A string with both ends held fixed is vibrating in its third harmonic. The waves have a speed of 192 m/s and a frequency of 240 Hz. The amplitude of the standing wave at an antinode is 0.400 cm. (a) Calculate the amplitude at points on the string a distance of (i) 40.0 cm; (ii) 20.0 cm; and (iii) 10.0 cm from the left end of the string. (b) At each point in part (a), how much time does it take the string to go from its largest upward displacement to its largest downward displacement? (c) Calculate the maximum transverse velocity and the maximum transverse acceleration of the string at each of the points in part (a).

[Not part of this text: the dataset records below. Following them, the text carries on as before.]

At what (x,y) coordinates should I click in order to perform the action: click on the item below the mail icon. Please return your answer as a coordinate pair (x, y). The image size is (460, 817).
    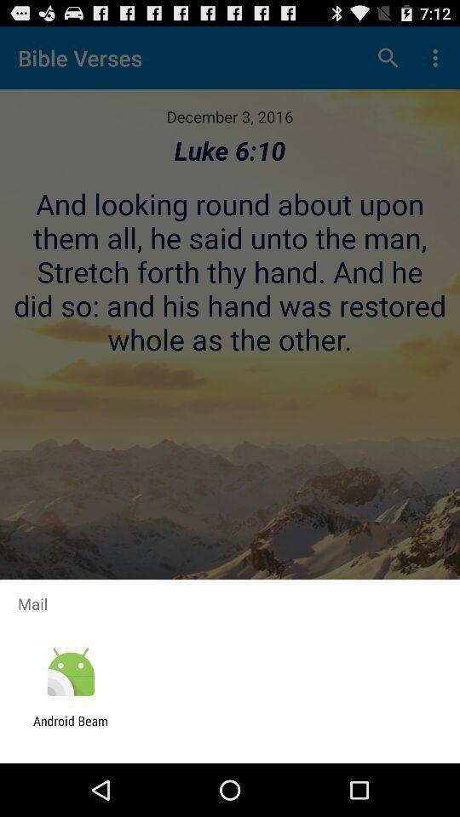
    Looking at the image, I should click on (70, 673).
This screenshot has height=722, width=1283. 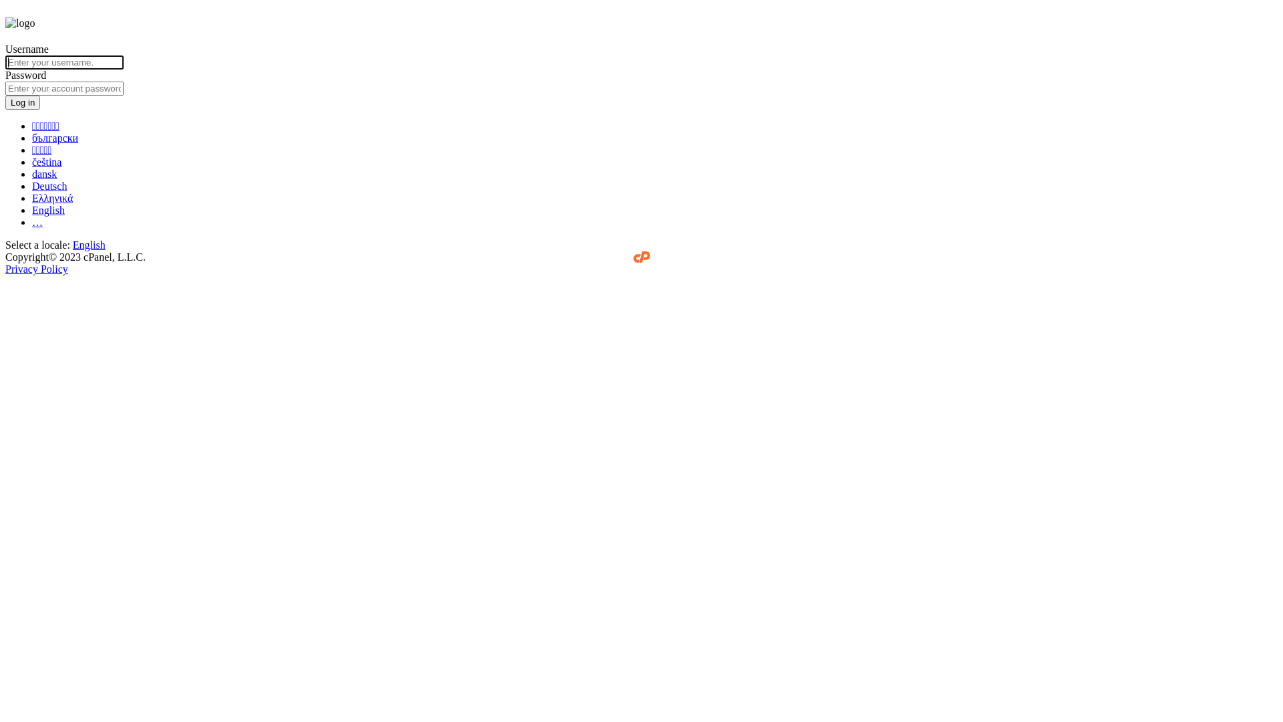 What do you see at coordinates (36, 269) in the screenshot?
I see `'Privacy Policy'` at bounding box center [36, 269].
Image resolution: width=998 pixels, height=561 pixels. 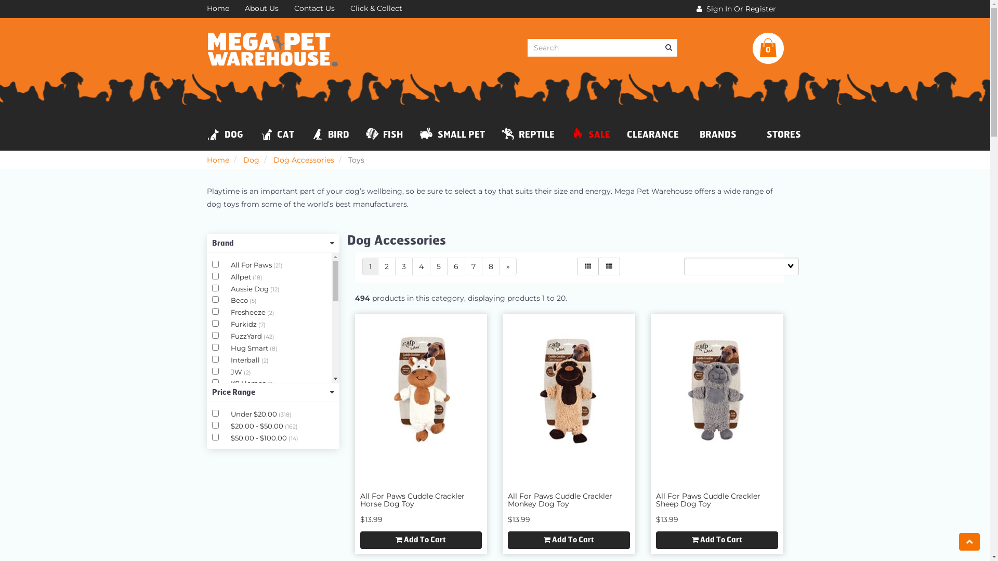 What do you see at coordinates (276, 134) in the screenshot?
I see `'CAT'` at bounding box center [276, 134].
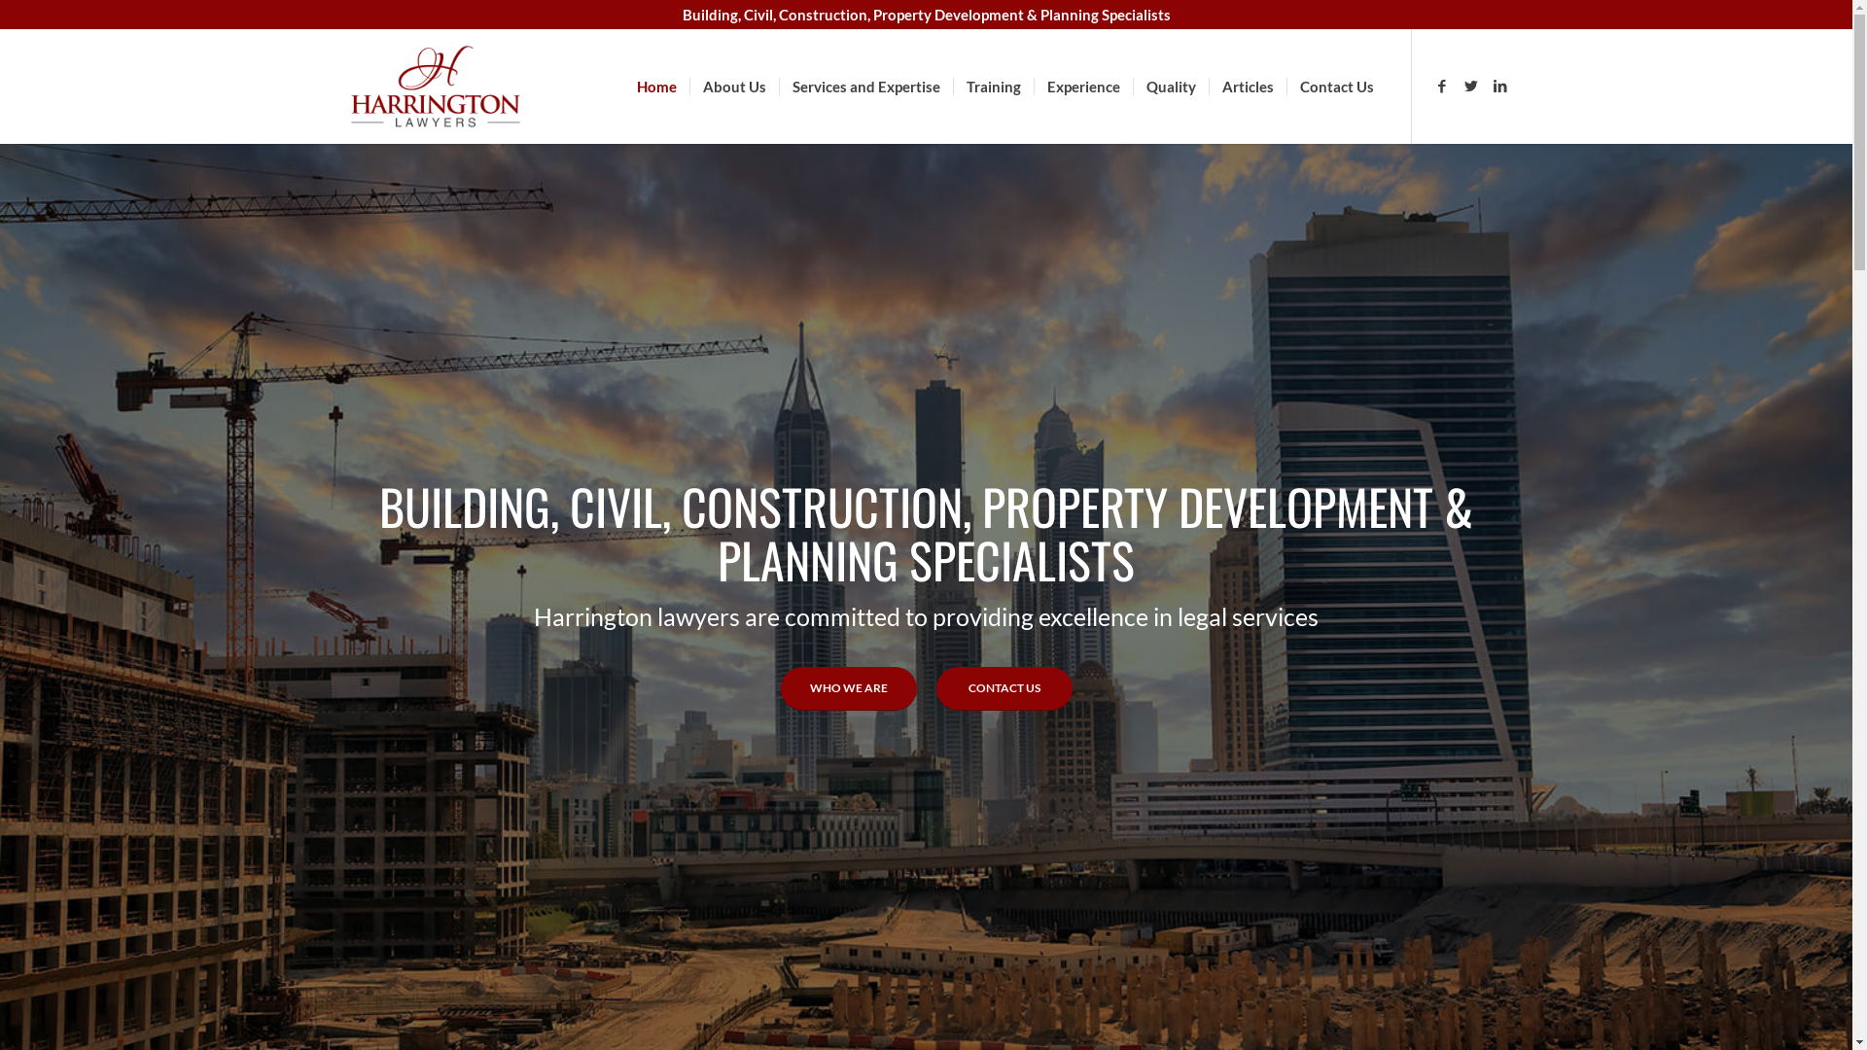 This screenshot has height=1050, width=1867. What do you see at coordinates (1470, 85) in the screenshot?
I see `'Twitter'` at bounding box center [1470, 85].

A large rock that weighs 164.0 N is suspended from the lower end of a thin wire that is 3.00 m long. The density of the rock is 3200 kg/m\(^3\). The mass of the wire is small enough that its effect on the tension in the wire can be ignored. The upper end of the wire is held fixed. When the rock is in air, the fundamental frequency for transverse standing waves on the wire is 42.0 Hz. When the rock is totally submerged in a liquid, with the top of the rock just below the surface, the fundamental frequency for the wire is 28.0 Hz. What is the density of the liquid?

A musician tunes the C-string of her instrument to a fundamental frequency of 65.4 Hz. The vibrating portion of the string is 0.600 m long and has a mass of 14.4 g. (a) With what tension must the musician stretch it? (b) What percent increase in tension is needed to increase the frequency from 65.4 Hz to 73.4 Hz, corresponding to a rise in pitch from C to D?